Amid all of this, it is not easy to formulate a mission statement for a church, which in conformity with the reformed tradition lays a nearly exclusive accent on congregational life as the expression of the true Church reflected in theology and in terms of structures as well.
"The congregation is fully/wholly church" – a statement from the Working Plan of the Synod for the on-going cycle (2009-2014), reflecting the above ecclesiological approach. But it goes further, claiming a profound and global vision of the church, an approach that is ab ovo formulated in the constitution of the church, revisited in 1994, where the RCH is described as "part of Jesus Christ's Universal Church”:
“The Church’s wealth is its life in its congregations, and the community of those congregations "right down to the level of the Synod" makes for a living Church.

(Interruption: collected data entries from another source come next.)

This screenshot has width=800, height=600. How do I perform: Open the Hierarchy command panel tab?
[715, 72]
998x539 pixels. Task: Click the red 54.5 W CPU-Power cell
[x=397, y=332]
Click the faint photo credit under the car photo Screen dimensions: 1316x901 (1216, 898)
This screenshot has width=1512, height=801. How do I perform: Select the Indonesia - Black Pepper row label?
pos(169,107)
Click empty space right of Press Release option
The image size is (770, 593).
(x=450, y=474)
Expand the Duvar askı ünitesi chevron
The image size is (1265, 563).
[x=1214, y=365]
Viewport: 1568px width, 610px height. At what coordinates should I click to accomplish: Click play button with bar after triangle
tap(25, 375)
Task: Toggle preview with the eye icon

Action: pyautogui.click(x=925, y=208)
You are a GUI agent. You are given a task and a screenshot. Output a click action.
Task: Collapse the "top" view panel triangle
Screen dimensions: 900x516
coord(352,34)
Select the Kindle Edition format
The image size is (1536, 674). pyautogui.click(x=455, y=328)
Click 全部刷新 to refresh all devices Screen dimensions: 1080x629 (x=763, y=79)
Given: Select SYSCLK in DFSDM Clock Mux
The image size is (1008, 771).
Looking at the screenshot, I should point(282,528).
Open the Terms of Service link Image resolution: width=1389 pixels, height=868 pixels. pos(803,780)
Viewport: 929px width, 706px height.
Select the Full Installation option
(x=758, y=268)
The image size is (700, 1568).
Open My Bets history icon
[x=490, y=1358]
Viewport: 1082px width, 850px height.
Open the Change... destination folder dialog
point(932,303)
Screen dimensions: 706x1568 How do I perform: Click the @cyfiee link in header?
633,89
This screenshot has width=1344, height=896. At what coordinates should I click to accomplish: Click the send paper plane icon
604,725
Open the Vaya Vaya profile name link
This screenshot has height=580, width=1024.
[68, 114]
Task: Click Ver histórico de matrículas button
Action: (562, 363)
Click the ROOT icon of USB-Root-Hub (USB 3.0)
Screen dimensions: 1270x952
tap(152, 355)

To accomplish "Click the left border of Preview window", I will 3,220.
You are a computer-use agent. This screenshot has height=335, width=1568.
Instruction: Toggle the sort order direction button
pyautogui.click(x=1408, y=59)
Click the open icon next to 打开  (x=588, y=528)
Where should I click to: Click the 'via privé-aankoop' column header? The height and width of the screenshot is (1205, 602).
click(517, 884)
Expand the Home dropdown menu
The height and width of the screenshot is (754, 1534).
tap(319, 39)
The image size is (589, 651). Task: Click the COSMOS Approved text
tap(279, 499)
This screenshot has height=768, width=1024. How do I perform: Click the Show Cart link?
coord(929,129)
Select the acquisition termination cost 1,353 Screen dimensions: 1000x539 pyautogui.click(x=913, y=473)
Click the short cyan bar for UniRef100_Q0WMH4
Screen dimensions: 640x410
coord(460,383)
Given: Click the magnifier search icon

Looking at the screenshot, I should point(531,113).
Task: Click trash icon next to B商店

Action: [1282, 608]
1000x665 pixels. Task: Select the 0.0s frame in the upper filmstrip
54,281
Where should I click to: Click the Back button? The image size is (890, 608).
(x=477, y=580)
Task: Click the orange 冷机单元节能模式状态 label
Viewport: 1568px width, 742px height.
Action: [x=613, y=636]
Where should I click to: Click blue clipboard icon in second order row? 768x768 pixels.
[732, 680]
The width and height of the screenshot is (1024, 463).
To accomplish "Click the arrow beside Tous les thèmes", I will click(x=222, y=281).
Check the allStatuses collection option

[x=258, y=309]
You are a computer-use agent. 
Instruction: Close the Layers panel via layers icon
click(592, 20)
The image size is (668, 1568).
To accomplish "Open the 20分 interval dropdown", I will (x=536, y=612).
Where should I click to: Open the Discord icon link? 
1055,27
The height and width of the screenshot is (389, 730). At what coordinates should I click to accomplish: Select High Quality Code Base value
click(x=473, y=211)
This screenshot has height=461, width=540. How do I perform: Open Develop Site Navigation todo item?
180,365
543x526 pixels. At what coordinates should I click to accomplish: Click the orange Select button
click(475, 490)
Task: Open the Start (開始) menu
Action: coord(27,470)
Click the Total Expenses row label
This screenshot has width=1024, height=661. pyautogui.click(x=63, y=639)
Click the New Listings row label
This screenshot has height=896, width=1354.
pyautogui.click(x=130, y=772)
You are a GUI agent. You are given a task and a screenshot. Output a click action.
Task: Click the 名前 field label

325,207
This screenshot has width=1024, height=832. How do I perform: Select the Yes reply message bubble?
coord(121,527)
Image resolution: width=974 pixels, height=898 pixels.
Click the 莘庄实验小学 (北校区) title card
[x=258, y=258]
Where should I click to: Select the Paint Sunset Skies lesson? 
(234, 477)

As our future ministers learn in the first year of their studies, the congregation is wholly/fully church, but it is not the whole/full church.” (Working plan of the Synod)
Another basic trait of the church's forming vision is again rooted in the Reformed tradition and stresses the social dimension, which is inalienable to the nature of the church – specified again in the above-mentioned Working Plan as follows:
“The other central Calvinist thought regards taking authentic social responsibility, the effort made for the benefit of the general public as an integral part of the Church’s mission: "Where God is honoured, humanity is practised" (Ubi cognoscitur Deus, etiam colitur humanitas – Comm Jer 22,16)”
In 2011, the Synod decided to choose a dynamic motto, which instead of giving a concrete, static focus of that year’s activity, reflects the forming ecclesiological perspective, thus creating an open space and encouraging the community to seek its own common identity as a “province of the one and catholic Church of Christ”. This is how – along with several thematic foci – the motto, inspired by 2 Corinthian 5:19-20, remained in place as a type of a guiding principle in the search for the renewal of the church.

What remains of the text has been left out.